YOUR OBJECTIVE - Your answer must be exactly the lines from the one containing "You are a computer-use agent." through the end of the material, both ends included, without pictures.

SUPPLIED DATA -
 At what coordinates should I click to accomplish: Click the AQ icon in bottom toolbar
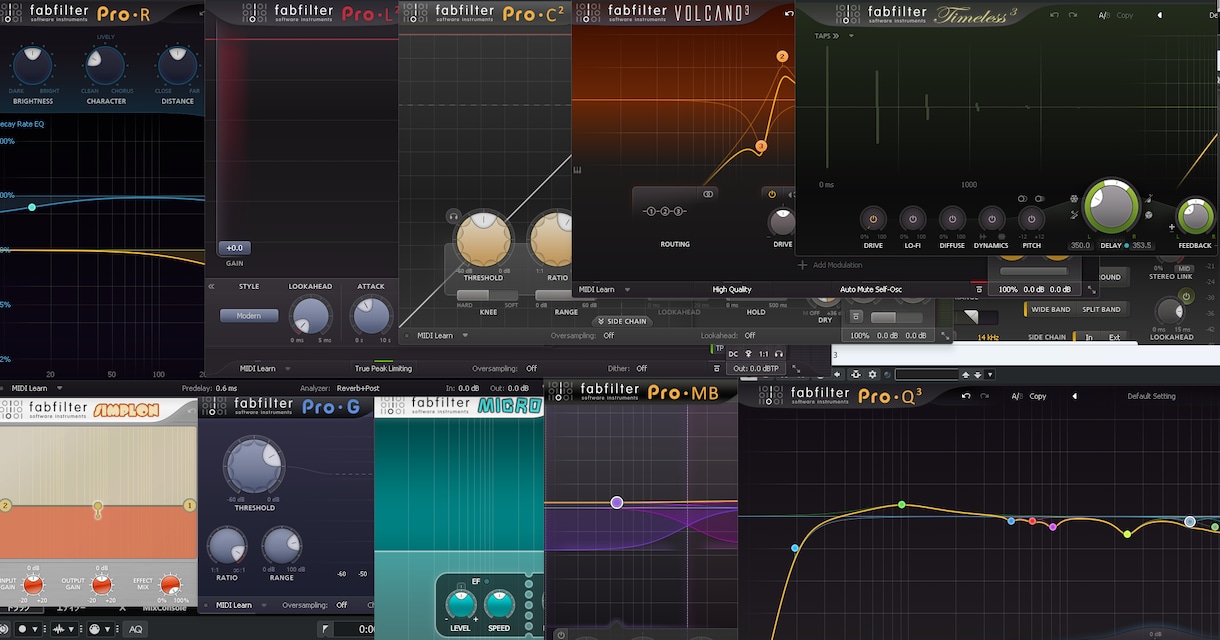click(x=135, y=629)
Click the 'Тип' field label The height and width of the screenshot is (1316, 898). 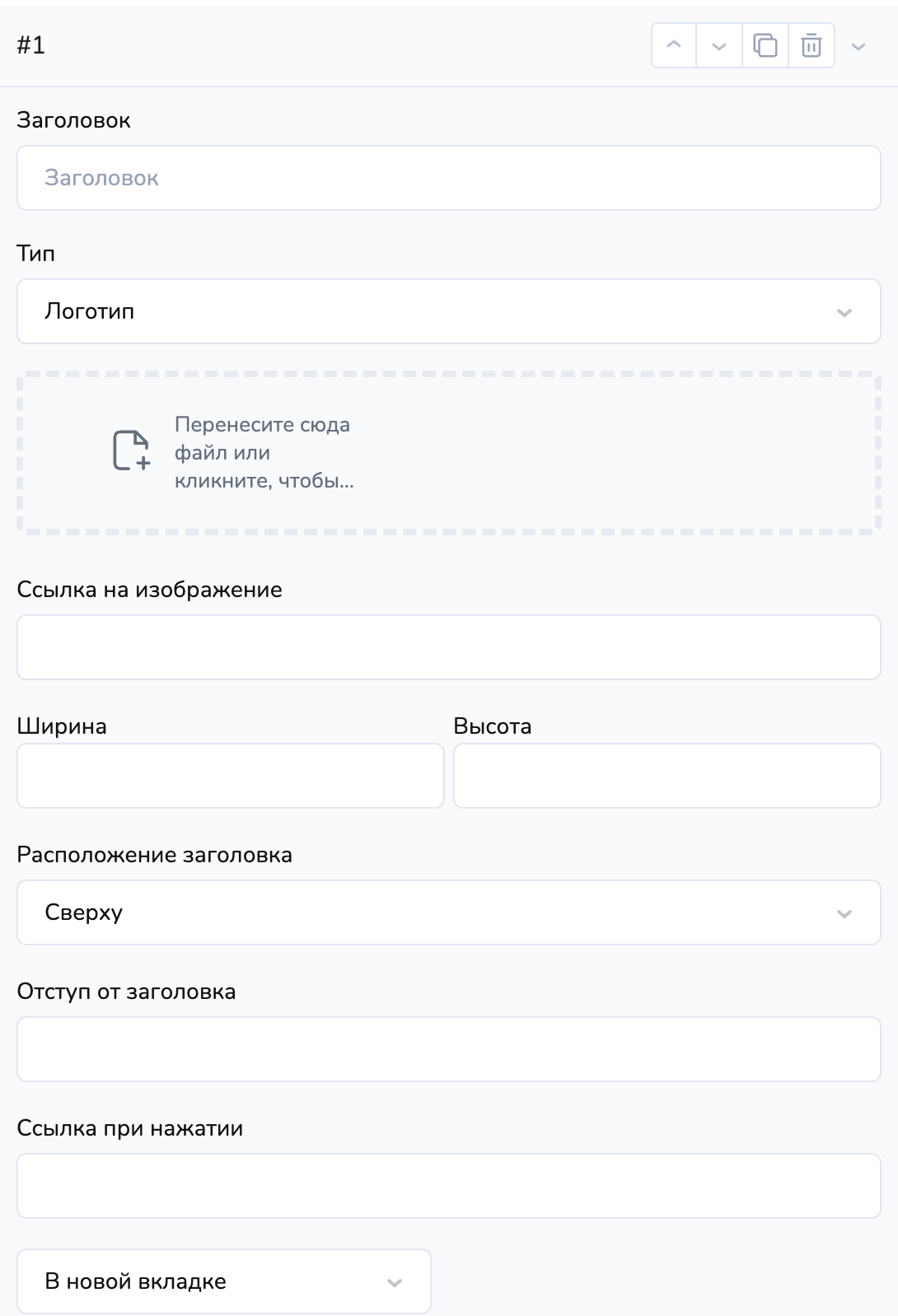pos(35,254)
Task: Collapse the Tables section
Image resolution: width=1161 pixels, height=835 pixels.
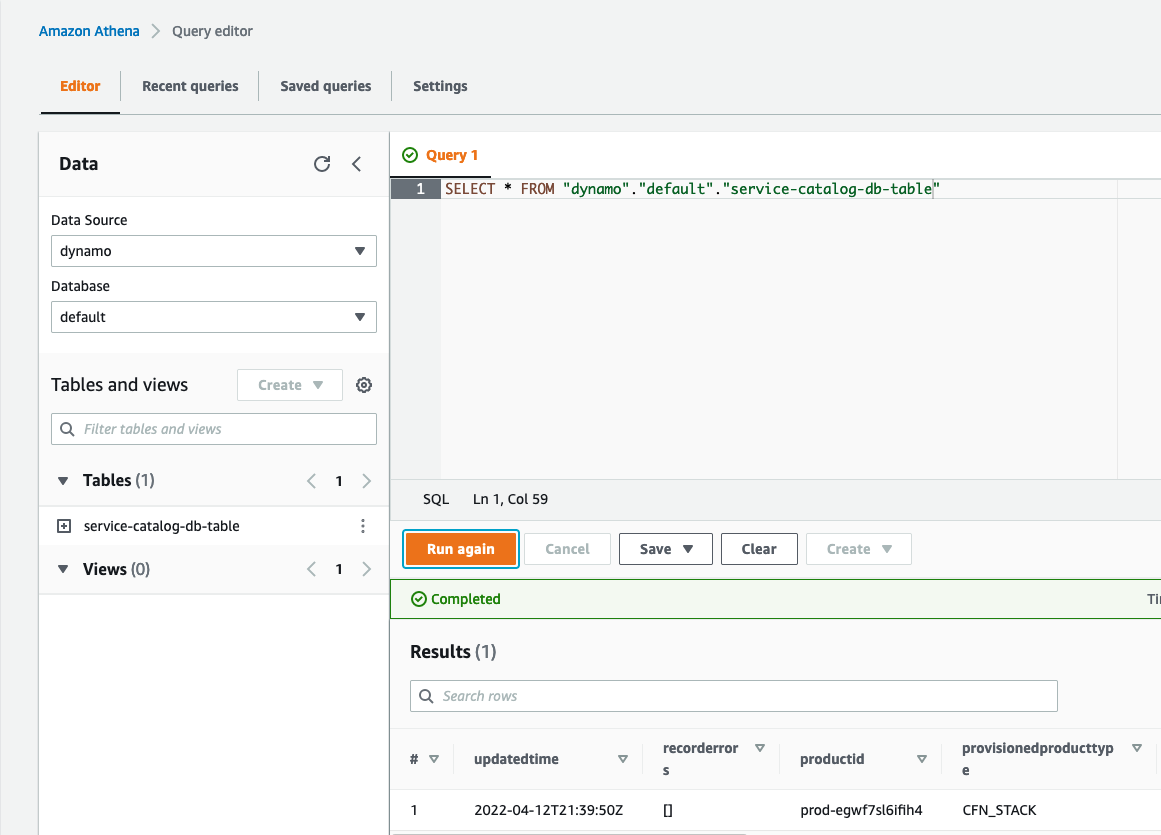Action: pos(64,481)
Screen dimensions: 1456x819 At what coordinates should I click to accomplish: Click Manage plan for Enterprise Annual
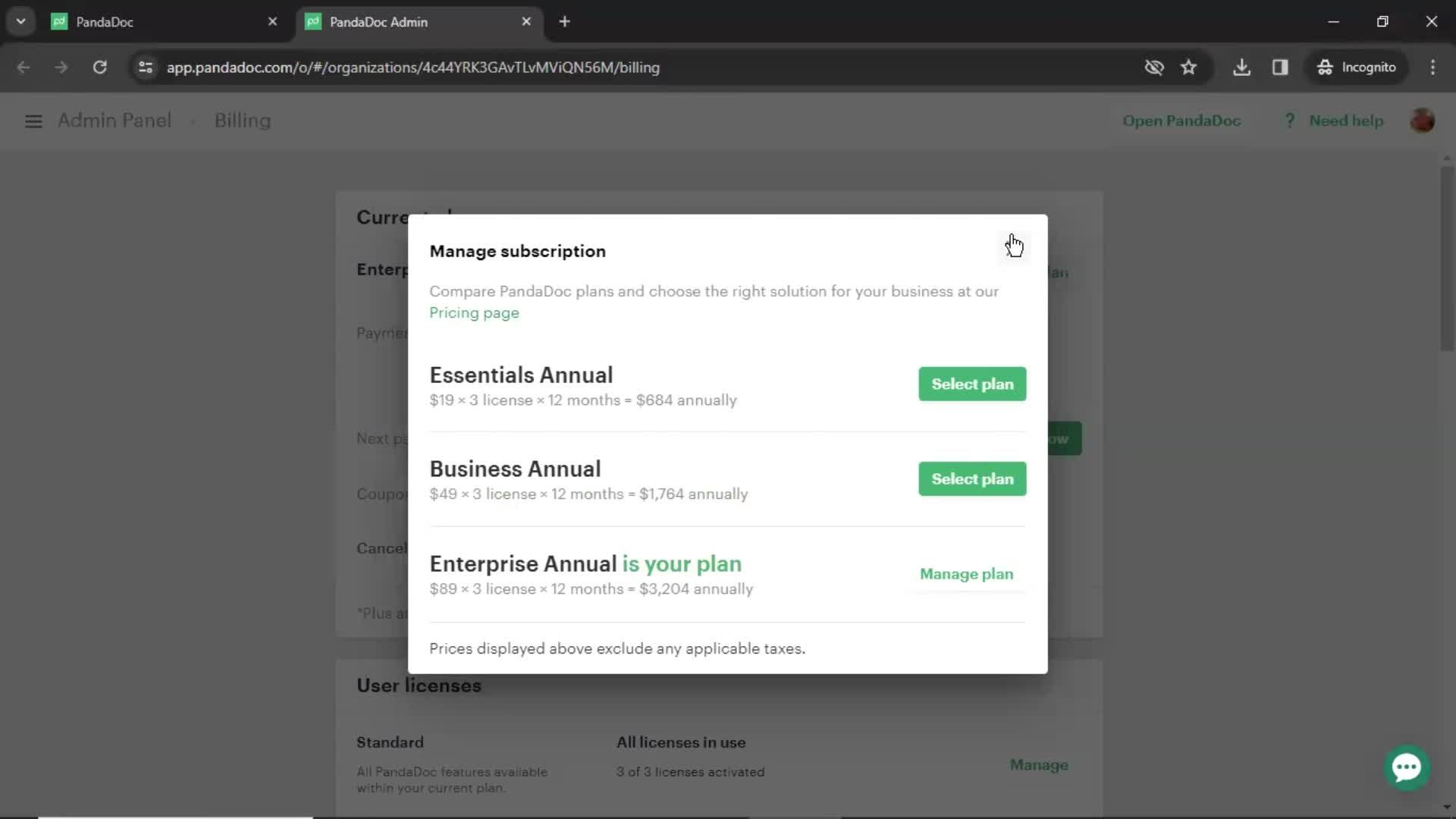[966, 574]
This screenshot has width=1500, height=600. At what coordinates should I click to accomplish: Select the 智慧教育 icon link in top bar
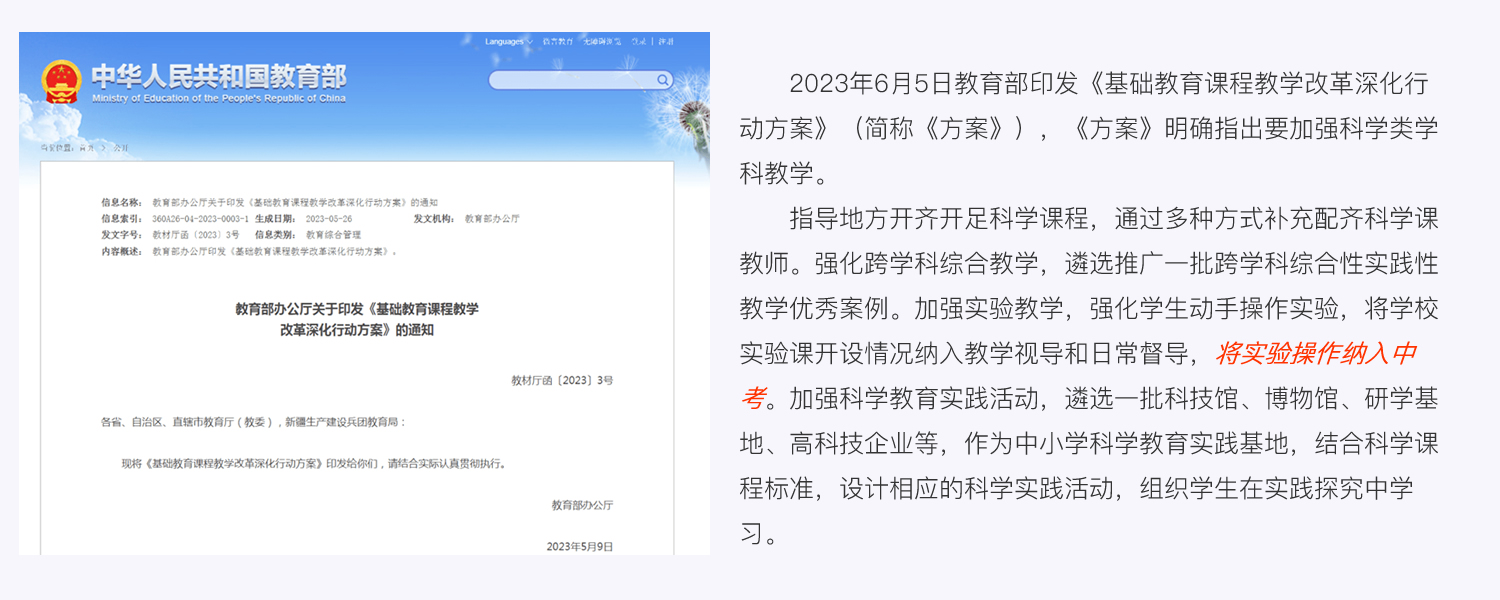click(557, 42)
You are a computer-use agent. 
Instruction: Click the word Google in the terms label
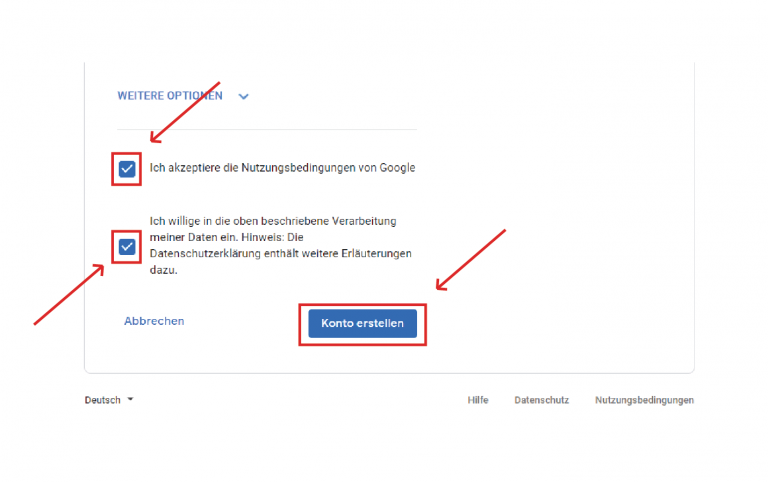(x=396, y=168)
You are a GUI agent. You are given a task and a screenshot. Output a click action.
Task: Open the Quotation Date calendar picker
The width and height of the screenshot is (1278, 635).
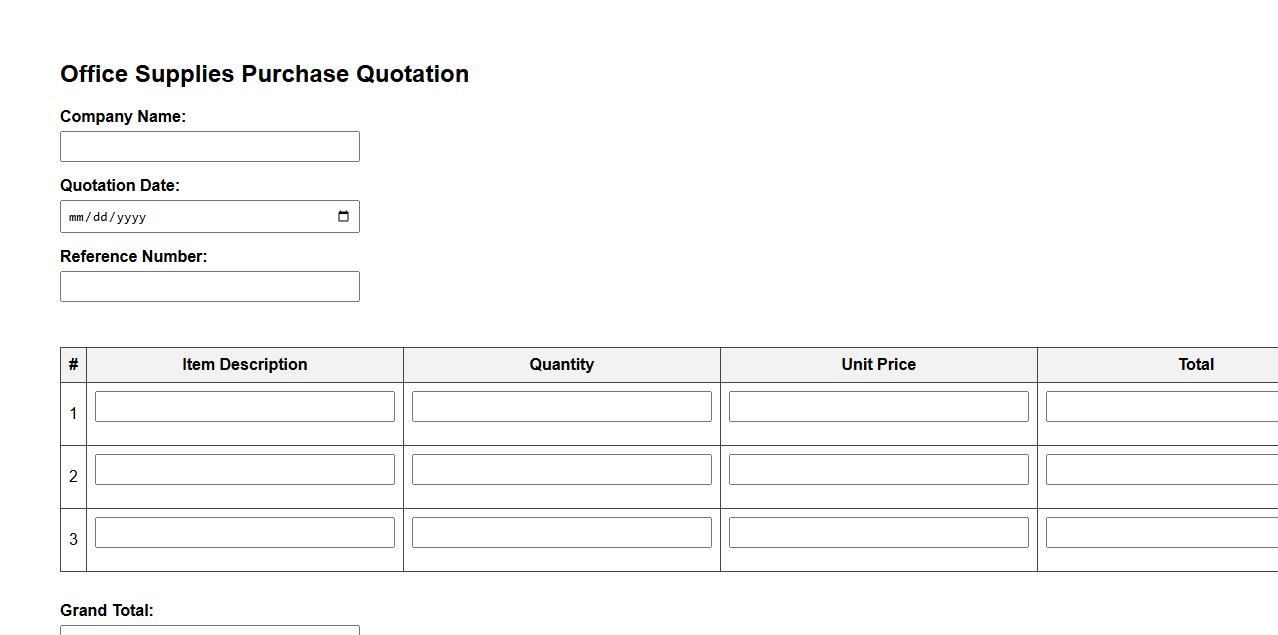click(343, 217)

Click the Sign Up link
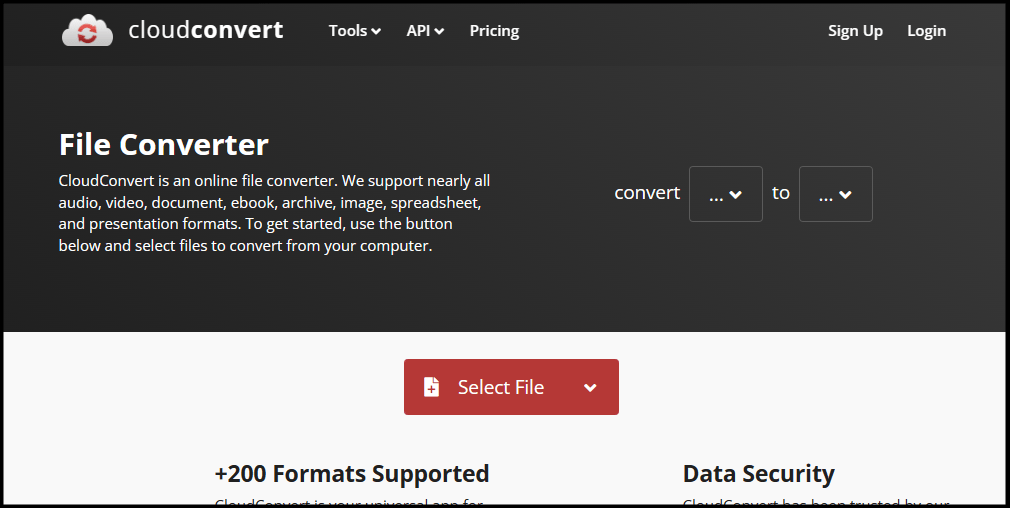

OUTPUT OF THE TASK -
You are a computer-use agent. 
Instruction: Click the word Google in the terms label
(x=396, y=168)
You are a GUI agent. You are given a task and a screenshot. Output a click action.
Task: Open the Quotation Date calendar picker
The width and height of the screenshot is (1278, 635).
click(343, 217)

Click the Sign Up link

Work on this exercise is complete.